Keberhasilan tersebut tidak lepas dari peran pelatih asal Kroasia, Bojan Hodak, yang selama tiga musim terakhir memimpin perjalanan tim. Meski mulai musim depan posisinya akan diteruskan asistennya, Igor Tolic, Bojan menyebut pencapaian itu lahir dari kerja sama seluruh elemen klub.
Dikutip dari persib.co.id, Bojan mengaku merasa beruntung karena sejak pertama datang ke Bandung dirinya langsung mendapatkan lingkungan kerja yang solid.
“Saya beruntung saat pertama kali tiba di sini, saya menemukan sekelompok orang yang sangat baik di dalam klub. Tiba-tiba semua orang mulai bekerja sama dan begitulah cara kami memenangkan trofi pertama dan kedua,” ujar Bojan seperti dikutip dari persib.co.id.
Menurutnya, musim terakhir justru menjadi tantangan paling berat dibanding dua musim sebelumnya. PERSIB harus melakukan perubahan besar dalam skuad dengan pergantian mayoritas pemain di awal musim.
Pelatih berusia 54 tahun itu menilai keberhasilan mempertahankan dominasi di tengah agresivitas klub-klub pesaing menjadi pencapaian yang sangat spesial.

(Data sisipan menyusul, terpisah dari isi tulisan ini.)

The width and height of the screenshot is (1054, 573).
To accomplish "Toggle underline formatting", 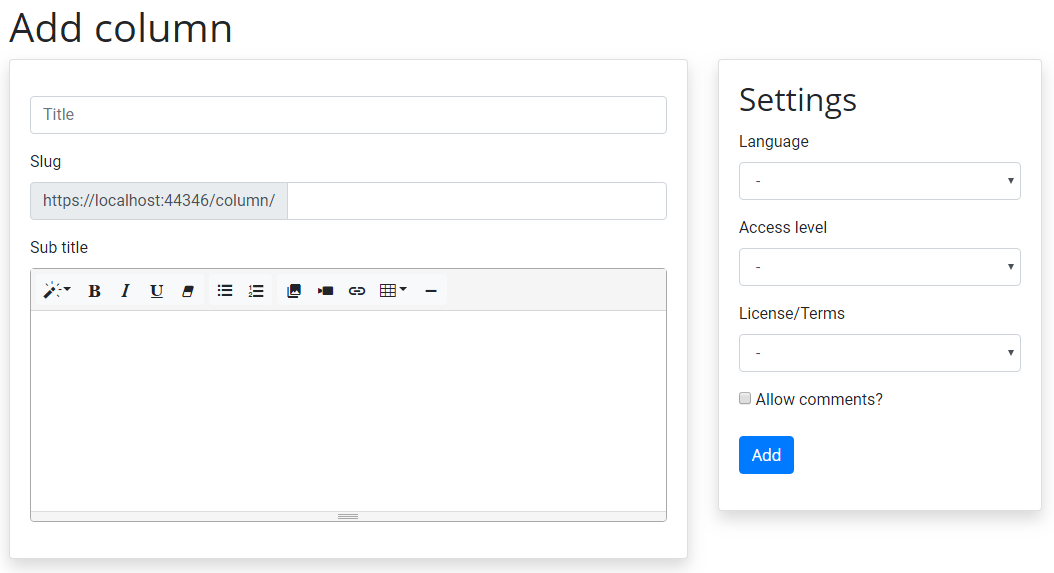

“Tahun terakhir ini benar-benar sulit bagi kami. Menghasilkan pencapaian seperti ini lagi di tengah ketatnya investasi besar dari kompetitor seperti Borneo FC dan Persija Jakarta adalah sesuatu yang fantastis,” katanya dikutip dari persib.co.id.
Selain berbicara soal tim, Bojan juga menyoroti peran besar bobotoh yang dinilainya menjadi salah satu alasan PERSIB berkembang menjadi klub besar di Asia Tenggara. Ia menegaskan, kekuatan klub bukan hanya berasal dari pemain atau pelatih, tetapi juga dukungan suporternya.
“Klub ini lebih besar daripada pelatih manapun atau pemain manapun. Akan selalu ada pemain dan pelatih baru, namun klub akan tetap terus berjalan dengan baik,” tegasnya.
Bojan turut mengapresiasi atmosfer kondusif yang tercipta pada pertandingan terakhir musim ini. Ia menilai kedewasaan suporter menjadi contoh positif bagi perkembangan sepak bola nasional, terutama dalam menciptakan suasana stadion yang aman dan nyaman bagi keluarga.
Menurutnya, status juara tiga musim berturut-turut juga akan membuat tekanan terhadap PERSIB semakin besar pada musim mendatang. Meski demikian, ia optimistis klub mampu menghadapi tantangan tersebut.
“Ketika Anda menang tiga kali, semua orang pasti punya motivasi ekstra untuk mengalahkan Anda. Itu normal, tapi saya yakin klub ini mampu mengatasinya,” ucapnya dikutip dari persib.co.id.
Setelah tak lagi menjabat pelatih kepala, Bojan tetap akan berada di lingkungan klub dengan peran baru sebagai penasihat teknik. Ia mengaku ingin beristirahat sejenak dari rutinitas lapangan karena alasan pribadi, namun tetap siap membantu manajemen jika dibutuhkan.
“Saya masih butuh sedikit istirahat karena alasan pribadi. Tapi, saya akan tetap berada di sekitar sini (PERSIB) dan siap membantu memberikan saran atau masukan kapan pun manajemen membutuhkan sesuatu,” katanya.